Re: Questions about UAX #29

From: Mark Davis ☕ <mark_at_macchiato.com>
Date: Sun, 3 Jul 2011 16:52:45 -0700

Mark
*— Il meglio è l’inimico del bene —*

On Sat, Jul 2, 2011 at 14:58, Karl Williamson <public_at_khwilliamson.com>wrote:

> I have two questions about this.
>
> 1) In UAX #44, it says for information about the Grapheme_Base property, to
> see UAX #29, but that document doesn't mention this property.
>

The documentation on Grapheme_Base in #44 is obsolete.
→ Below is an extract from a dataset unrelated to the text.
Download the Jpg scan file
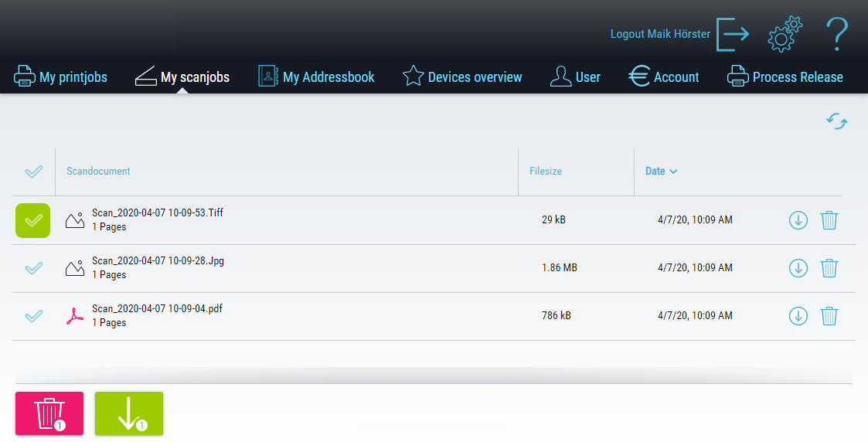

Grapheme_Base has not
been used in the specification of grapheme clusters since (I believe)
Unicode 3.2.

>
> 2) The definition in UAX #29 for both legacy and extended grapheme clusters
> effectively says that any Gc=Cn code points followed by any number of
> grapheme_extend code points is a grapheme cluster. Is that what is meant?
> I notice that Grapheme_Base excludes Cn code points.
>

It doesn't say that. If you had the sequence <Control Extend>, you'd have a
break between them according to the following rule:
GB4.( Control | CR | LF )÷
It would result in two (degenerate) grapheme clusters.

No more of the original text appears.